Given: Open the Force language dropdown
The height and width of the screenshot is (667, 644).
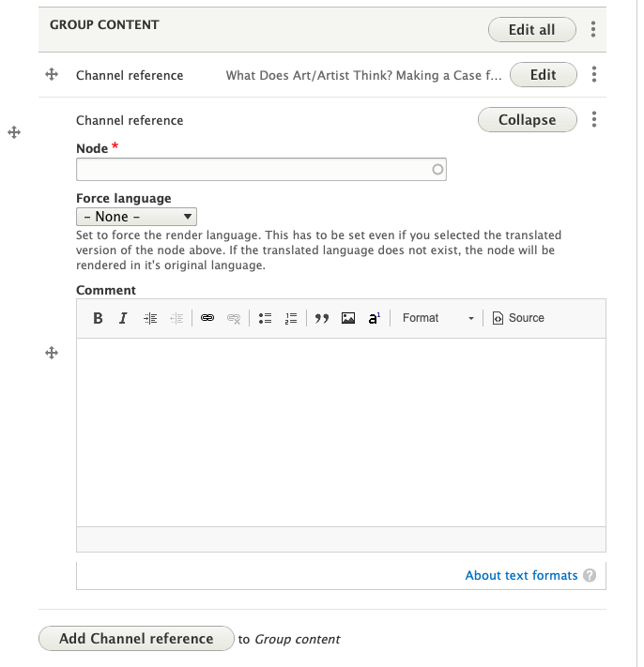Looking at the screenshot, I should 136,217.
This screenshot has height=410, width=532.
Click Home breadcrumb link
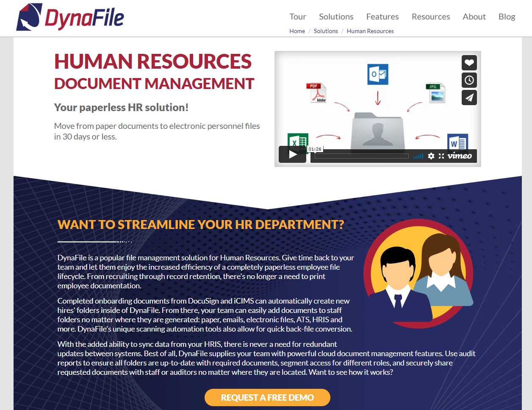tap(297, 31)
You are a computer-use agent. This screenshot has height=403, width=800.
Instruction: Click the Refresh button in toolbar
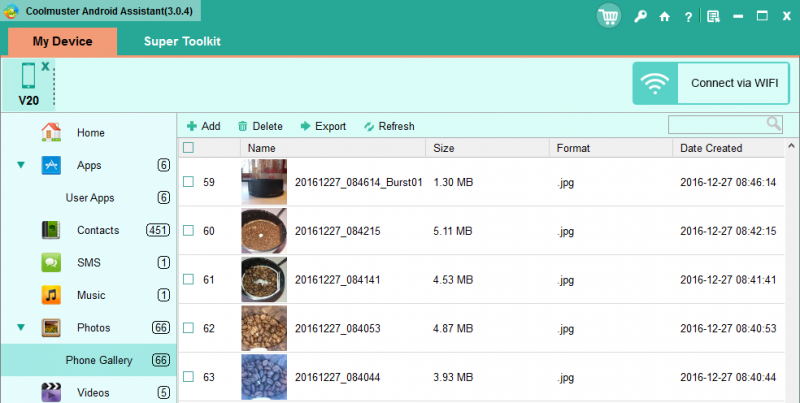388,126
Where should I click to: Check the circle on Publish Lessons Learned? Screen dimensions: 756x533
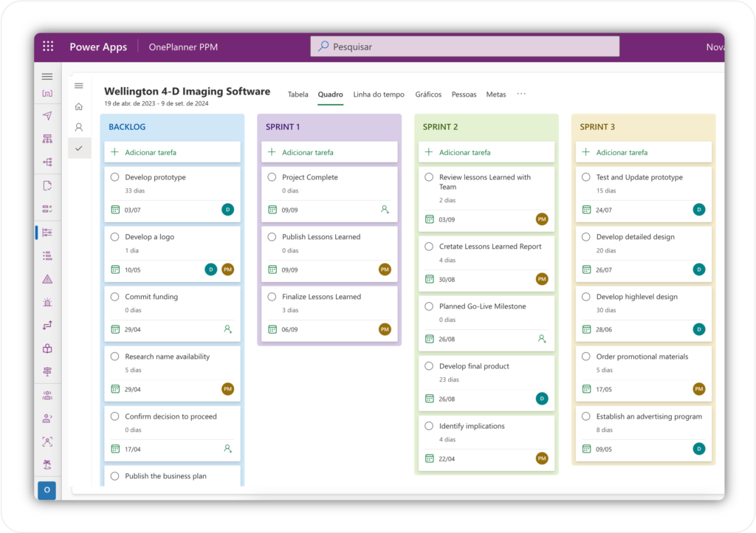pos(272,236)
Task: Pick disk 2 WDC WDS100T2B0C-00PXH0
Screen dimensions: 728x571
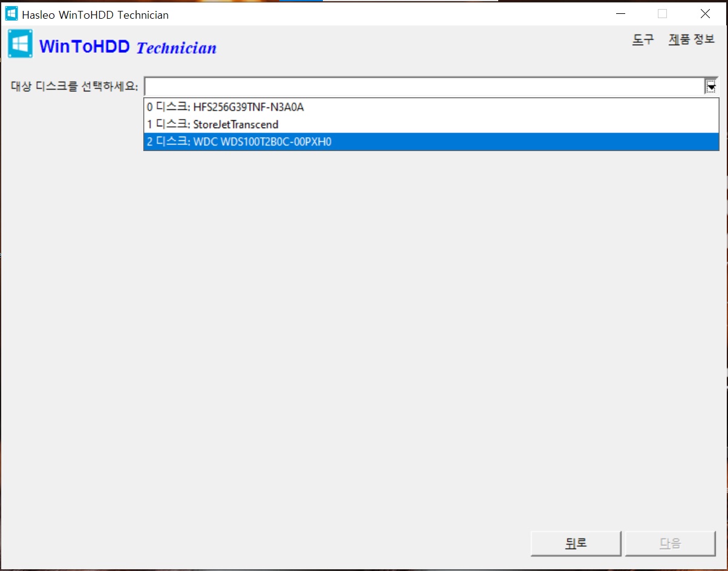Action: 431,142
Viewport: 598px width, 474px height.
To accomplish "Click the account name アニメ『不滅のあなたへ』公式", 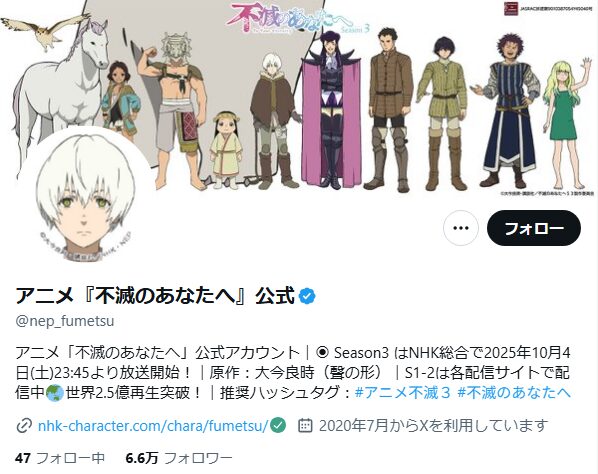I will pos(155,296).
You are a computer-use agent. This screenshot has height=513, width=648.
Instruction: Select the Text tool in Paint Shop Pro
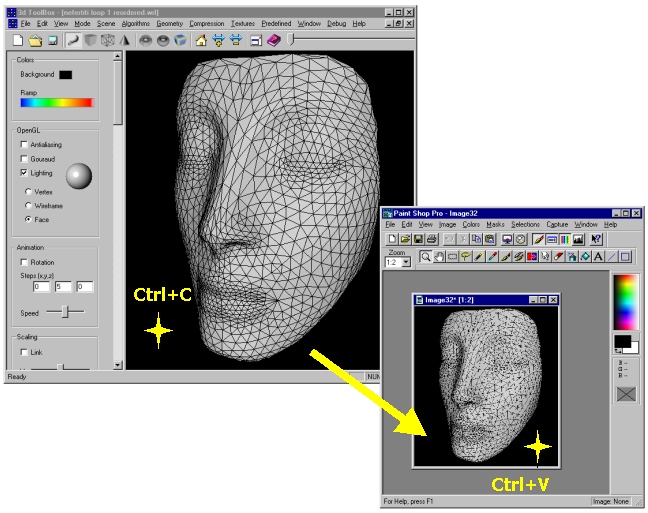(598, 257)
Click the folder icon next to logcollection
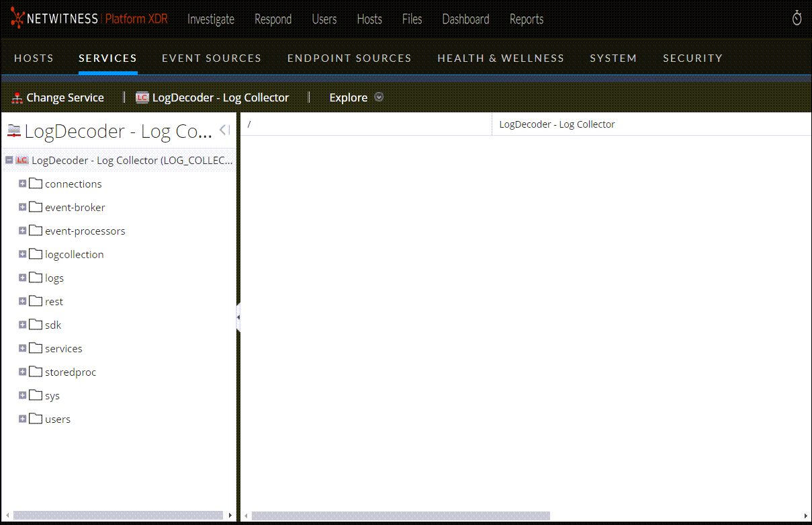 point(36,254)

- - - - -

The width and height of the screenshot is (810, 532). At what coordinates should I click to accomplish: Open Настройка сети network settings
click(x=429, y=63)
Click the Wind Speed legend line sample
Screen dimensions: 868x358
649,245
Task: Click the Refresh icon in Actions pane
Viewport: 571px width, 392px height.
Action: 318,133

- - - - -

Assignment. The string "Task" marks the lines to return from the material. Copy each one.

Answer.
Task: Pick disk 2 WDC WDS100T2B0C-00PXH0
Task: Click the Refresh icon in Actions pane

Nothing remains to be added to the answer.